Meski dibantu Iran, tidak serta-merta Hamas berubah Syiah. Ia menegaskan bahwa Hamas tetap kelompok Sunni (Ahlus Sunnah). Karena itu, menurutnya, dukungan Iran terhadap Palestina tidak bisa serta-merta dipandang sebagai agenda sektarian.

HRS juga menanggapi tudingan yang menyebut Iran sebagai bangsa “Majusi” yang tidak layak didukung. Menurutnya, narasi-narasi seperti ini adalah cara berpikir yang keliru dan tidak kontekstual.

“Betul, nenek moyang Persia dulu penyembah api. Tapi nenek moyang Arab juga dulu penyembah berhala. Sekarang mereka sudah Islam. Tidak bisa sejarah masa lalu dijadikan alasan menolak mereka hari ini,” ujarnya.

Ia membandingkan dengan sejarah Indonesia yang sebelum kedatangan Islam didominasi Hindu dan Buddha.
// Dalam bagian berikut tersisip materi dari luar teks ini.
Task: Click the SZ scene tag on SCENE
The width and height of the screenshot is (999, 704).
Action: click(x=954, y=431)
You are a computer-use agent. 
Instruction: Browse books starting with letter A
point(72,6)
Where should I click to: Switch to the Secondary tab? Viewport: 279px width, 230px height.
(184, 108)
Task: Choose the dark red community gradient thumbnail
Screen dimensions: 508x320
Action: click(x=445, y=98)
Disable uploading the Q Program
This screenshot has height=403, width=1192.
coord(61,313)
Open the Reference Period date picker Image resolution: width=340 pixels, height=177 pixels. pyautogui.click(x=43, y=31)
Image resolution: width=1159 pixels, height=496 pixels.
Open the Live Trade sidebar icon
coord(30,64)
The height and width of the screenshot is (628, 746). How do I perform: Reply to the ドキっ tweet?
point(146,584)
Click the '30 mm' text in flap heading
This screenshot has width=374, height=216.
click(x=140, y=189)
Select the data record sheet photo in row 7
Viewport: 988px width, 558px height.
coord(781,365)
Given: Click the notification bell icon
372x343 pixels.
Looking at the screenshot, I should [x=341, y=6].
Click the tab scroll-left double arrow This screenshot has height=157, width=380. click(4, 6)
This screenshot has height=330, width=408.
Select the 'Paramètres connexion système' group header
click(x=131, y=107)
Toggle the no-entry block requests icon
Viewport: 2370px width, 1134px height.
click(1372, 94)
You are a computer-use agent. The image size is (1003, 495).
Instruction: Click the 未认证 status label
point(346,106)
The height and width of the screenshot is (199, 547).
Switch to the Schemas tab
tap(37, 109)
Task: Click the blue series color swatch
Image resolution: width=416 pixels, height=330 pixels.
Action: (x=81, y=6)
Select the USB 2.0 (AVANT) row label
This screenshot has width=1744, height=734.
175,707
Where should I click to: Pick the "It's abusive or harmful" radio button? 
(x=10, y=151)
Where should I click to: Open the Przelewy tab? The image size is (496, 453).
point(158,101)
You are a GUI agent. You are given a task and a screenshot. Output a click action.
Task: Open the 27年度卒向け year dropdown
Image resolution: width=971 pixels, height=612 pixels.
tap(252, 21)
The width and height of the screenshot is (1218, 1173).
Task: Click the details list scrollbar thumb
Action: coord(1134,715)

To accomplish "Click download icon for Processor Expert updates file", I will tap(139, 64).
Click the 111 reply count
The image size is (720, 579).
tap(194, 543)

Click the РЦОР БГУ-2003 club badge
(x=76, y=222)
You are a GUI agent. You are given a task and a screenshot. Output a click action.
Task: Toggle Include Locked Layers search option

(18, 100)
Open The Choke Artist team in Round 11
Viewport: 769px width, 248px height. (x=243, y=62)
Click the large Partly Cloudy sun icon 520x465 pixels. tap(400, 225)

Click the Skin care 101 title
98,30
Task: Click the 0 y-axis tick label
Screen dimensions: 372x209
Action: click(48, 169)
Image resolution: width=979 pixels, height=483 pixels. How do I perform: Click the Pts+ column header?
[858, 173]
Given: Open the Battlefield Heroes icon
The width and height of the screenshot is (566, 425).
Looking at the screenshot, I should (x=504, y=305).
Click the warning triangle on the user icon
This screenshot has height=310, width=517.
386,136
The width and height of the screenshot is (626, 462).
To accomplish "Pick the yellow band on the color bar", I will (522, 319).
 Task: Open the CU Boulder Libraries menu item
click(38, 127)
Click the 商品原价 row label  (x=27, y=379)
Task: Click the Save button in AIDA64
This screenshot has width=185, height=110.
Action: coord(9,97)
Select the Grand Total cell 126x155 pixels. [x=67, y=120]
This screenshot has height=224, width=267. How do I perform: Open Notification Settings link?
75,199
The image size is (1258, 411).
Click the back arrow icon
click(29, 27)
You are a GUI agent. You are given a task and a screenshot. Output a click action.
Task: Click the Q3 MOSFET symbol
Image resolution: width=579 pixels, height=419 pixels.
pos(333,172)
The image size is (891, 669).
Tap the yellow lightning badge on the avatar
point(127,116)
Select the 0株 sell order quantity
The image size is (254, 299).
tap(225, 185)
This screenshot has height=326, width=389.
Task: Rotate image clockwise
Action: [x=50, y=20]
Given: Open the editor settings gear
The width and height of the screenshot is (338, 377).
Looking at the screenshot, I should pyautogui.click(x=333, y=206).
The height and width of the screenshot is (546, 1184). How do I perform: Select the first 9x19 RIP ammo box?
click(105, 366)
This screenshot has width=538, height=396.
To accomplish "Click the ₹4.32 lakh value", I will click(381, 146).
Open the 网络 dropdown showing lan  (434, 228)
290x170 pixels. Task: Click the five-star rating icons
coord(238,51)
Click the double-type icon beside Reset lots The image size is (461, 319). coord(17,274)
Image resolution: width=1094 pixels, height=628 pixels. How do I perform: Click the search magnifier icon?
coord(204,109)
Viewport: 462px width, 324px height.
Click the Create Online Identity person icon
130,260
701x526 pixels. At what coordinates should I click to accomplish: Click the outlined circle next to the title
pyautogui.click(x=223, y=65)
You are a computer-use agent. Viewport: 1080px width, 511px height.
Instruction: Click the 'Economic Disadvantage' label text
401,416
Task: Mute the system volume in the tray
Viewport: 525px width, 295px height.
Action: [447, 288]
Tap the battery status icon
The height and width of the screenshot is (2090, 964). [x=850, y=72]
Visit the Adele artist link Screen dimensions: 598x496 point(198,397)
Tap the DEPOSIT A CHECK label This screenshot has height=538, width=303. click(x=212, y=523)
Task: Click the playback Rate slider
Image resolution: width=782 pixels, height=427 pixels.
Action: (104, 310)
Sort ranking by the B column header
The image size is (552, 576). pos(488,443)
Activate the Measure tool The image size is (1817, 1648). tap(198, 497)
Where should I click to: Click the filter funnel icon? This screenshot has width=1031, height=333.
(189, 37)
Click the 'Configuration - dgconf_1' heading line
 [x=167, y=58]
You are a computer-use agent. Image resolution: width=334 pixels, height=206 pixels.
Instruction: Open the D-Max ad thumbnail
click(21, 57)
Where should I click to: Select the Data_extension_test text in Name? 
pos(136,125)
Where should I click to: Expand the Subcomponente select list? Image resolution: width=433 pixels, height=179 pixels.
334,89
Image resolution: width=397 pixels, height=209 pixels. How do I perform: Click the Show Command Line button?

Menurutnya, tidak tepat jika masa lalu tersebut dijadikan dasar untuk meragukan keislaman umat Islam Indonesia saat ini.

Lebih jauh HRS mengutip kisah sahabat Nabi, Salman Al-Farisi, yang berasal dari Persia. Ia mengingatkan bahwa latar belakang masa lalu seseorang tidak relevan setelah memeluk Islam. “Islam menghapus dosa masa lalu,” katanya.

Perlu diketahui, Salman adalah sahabat Nabi yang punya peran besar dalam Perang Khandaq dengan ide menggali parit untuk pertahanan Madinah. Ia juga disebut dalam Al-Qur’an surah Al-Baqarah ayat 62 sebagai simbol keimanan dari kalangan non-Arab.

Menutup ceramahnya, HRS menegaskan posisinya sebagai Muslim Sunni yang bermazhab Syafi’i dan berakidah Asy’ari. Ia menyatakan dirinya tidak akan mengkafirkan mazhab di luar Ahlussunah wal Jamaah selama tidak membawa ajaran yang secara jelas bertentangan dengan prinsip dasar Islam.

“Kalau cuma perbedaan furu’ atau cabang akidah, mereka tetap saudara kita. Kalau kita anggap ada yang sesat, tunjukkan jalan yang benar, bukan langsung dikafirkan,” kata Rizieq.